Becoming Becky Due, the Writer – Part 1
I wrote, but I wasn’t serious about writing until the summer of 1995 when I sold my car, quit my job, and jumped on a greyhound bus in Minneapolis with no idea where I was going. My life was a mess and I needed to find myself. I got off the bus to discover new places like Pittsburg, Pennsylvania, and Washington, DC, before I ended up in Moorhead City near Atlantic Beach, North Carolina. There I rented a small house (I think it may have been haunted), bought a typewriter and started writing my story, which became my first novel, The Gentlemen’s Club: A Story for All Women.
“No matter where you go, there you are,” kept ringing in my mind. I had heard the saying years earlier but it didn’t make sense until I was alone, sitting in that house, looking for the answers that were hidden deeply inside of me. While writing my book I got honest with myself, and wanted to face my problems the way Angie, my main character, was facing hers. I had to stop running, get strong and stand up for my life. So with the first draft of the manuscript in my hands, I got back on the bus and headed back to Minnesota.
In the middle of the night while sleeping on the bus and dreaming about my future, I was sexually molested by a man across the aisle. This was my test, and I wasn’t going to fail. In truth, I wanted to beat the **** out of him, but instead I walked to the front of the bus and told the bus driver to call the police. The driver took the first exit, the police came, and my molester was taken away. Being sexually abused as an adult was very different than being sexually abused as a child—I had experienced both. The experience made me more determined than ever to take charge of my life.
Once back in Rochester, Minnesota, I returned to my old job at Dison’s Drycleaners. I rented a hotel room; I had to pay rent by the week and had to share the shower with others, but at least I had my own toilet and sink. I liked it. The place was perfect for a writer—old, rundown, lots of character and lots of characters lived there; I was one of them. With my feet planted firmly on the ground, I focused on work and my writing.
That’s when I wrote my children’s book, Blue the Bird, On Flying. The idea came from a dream I had, and I’m pretty sure the reason I had the dream was my fierce desire not to depend on others the way Blue did—Blue didn’t fly; he rode on the backs of other birds. At the time, I was working on my self-esteem and sometimes feared losing my independence.

_Dataset content_
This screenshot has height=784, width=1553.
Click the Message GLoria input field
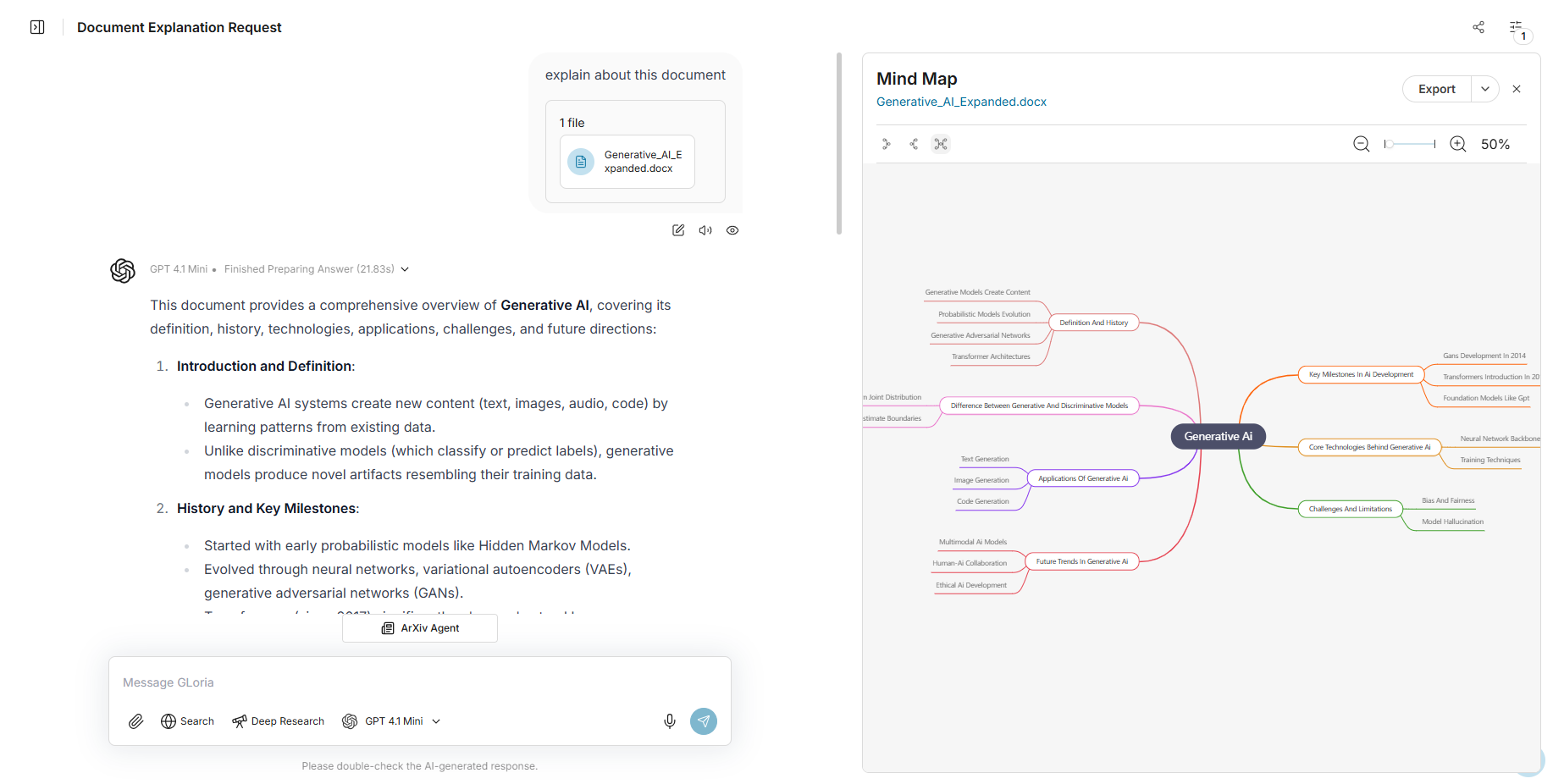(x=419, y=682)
---
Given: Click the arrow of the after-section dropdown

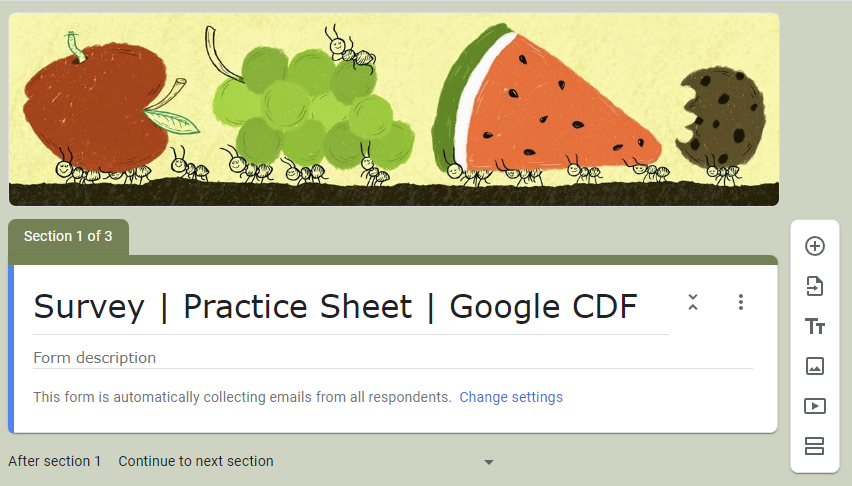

_Tasks_
a) From the post about becoming a writer, rewrite the paragraph beginning "Once back in Rochester, Minnesota" as a short bulleted list that keeps its main facts.
b) In the post about becoming a writer, what did the writer buy after renting a small house in Moorhead City?
c) From the post about becoming a writer, output the passage starting at "Once back in" and ending at "losing my independence.".

_Answers to each task_
a)
- Back in Rochester, Minnesota, the writer returned to the old job at Dison's Drycleaners.
- The writer rented a hotel room with weekly rent and a shared shower but a private toilet and sink, and liked it.
- The place was old and rundown, with lots of character and lots of characters, which made it perfect for a writer.
- Settled there, the writer focused on work and writing.

b) A typewriter.

c)
Once back in Rochester, Minnesota, I returned to my old job at Dison’s Drycleaners. I rented a hotel room; I had to pay rent by the week and had to share the shower with others, but at least I had my own toilet and sink. I liked it. The place was perfect for a writer—old, rundown, lots of character and lots of characters lived there; I was one of them. With my feet planted firmly on the ground, I focused on work and my writing.
That’s when I wrote my children’s book, Blue the Bird, On Flying. The idea came from a dream I had, and I’m pretty sure the reason I had the dream was my fierce desire not to depend on others the way Blue did—Blue didn’t fly; he rode on the backs of other birds. At the time, I was working on my self-esteem and sometimes feared losing my independence.